● PROBLEM STATEMENT
Report each line of the entries below that has the word "computer" in it.

Data entries:
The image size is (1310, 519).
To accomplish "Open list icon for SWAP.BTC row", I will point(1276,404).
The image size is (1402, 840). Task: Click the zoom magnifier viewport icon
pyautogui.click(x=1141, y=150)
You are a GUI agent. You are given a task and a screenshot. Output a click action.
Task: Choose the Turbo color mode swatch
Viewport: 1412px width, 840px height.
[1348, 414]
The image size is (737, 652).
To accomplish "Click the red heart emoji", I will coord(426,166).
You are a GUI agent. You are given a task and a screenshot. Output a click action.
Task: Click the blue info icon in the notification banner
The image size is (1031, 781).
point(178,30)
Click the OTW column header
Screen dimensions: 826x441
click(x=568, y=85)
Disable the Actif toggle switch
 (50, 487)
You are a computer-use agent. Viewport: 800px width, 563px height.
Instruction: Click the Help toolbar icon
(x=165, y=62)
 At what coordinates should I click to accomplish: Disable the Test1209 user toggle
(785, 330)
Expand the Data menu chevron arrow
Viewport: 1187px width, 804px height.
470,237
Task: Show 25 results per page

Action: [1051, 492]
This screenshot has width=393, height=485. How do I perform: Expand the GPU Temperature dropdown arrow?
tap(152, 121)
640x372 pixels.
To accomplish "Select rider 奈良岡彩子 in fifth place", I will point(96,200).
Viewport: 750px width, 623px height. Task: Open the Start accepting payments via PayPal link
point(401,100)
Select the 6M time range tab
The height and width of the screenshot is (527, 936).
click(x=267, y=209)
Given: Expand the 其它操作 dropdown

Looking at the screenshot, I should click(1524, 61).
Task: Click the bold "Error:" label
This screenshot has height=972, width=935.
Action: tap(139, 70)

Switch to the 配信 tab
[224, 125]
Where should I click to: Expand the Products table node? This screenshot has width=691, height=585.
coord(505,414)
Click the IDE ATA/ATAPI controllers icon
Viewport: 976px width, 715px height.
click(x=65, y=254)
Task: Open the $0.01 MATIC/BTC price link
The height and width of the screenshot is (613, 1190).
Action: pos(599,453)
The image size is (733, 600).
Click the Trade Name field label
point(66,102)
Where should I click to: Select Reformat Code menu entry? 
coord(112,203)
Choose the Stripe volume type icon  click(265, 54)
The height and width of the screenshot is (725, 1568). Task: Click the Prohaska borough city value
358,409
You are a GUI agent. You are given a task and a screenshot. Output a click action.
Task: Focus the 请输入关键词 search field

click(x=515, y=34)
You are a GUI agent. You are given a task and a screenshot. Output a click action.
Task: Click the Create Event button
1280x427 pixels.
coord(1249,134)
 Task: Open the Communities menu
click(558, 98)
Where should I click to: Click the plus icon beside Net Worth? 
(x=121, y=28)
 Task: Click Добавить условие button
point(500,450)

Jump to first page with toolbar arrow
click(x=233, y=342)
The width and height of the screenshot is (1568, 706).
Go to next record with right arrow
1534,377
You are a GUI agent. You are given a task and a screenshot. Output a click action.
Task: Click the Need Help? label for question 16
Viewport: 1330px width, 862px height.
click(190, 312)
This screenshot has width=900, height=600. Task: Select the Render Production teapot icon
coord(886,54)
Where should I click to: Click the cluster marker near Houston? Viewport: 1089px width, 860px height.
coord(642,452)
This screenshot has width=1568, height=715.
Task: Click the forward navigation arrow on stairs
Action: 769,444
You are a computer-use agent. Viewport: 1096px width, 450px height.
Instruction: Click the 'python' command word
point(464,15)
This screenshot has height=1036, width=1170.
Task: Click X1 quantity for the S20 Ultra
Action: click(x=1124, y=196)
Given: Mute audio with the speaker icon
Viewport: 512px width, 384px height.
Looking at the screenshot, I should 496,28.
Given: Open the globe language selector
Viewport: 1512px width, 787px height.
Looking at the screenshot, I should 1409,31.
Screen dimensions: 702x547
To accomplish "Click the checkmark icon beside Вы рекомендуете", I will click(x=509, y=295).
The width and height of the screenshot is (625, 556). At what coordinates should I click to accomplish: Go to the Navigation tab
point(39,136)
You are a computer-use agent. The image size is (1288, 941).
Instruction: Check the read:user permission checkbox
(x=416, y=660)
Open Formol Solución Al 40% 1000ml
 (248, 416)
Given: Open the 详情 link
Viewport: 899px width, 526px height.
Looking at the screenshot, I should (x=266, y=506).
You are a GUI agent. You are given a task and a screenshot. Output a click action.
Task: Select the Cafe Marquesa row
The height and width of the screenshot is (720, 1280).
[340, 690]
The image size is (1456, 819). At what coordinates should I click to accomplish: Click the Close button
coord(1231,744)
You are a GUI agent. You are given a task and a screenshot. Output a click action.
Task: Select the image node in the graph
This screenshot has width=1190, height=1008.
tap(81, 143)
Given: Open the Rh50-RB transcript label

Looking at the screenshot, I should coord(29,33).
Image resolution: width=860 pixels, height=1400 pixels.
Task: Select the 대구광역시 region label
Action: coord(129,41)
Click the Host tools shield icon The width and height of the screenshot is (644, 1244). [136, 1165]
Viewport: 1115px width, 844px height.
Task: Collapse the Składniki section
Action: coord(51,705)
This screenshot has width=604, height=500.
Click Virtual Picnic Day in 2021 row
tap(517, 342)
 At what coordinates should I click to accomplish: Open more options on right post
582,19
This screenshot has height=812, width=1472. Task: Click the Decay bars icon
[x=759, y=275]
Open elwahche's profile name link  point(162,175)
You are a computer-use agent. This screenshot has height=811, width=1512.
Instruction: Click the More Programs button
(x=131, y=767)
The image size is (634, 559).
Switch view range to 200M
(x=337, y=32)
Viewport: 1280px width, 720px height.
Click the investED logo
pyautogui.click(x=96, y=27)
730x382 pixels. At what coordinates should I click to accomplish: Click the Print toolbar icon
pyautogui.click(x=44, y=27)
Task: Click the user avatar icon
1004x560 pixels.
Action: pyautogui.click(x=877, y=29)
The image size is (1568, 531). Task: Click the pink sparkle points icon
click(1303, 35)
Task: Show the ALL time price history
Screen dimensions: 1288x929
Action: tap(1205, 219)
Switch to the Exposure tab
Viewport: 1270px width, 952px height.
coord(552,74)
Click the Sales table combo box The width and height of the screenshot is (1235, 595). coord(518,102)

● OUTPUT BELOW
You are a computer-use agent. Viewport: 800px width, 563px height.
You are a computer-use agent. Viewport: 1096px width, 450px height.
You are a computer-use agent. The image size is (1288, 941).
You are a computer-use agent. This screenshot has height=811, width=1512.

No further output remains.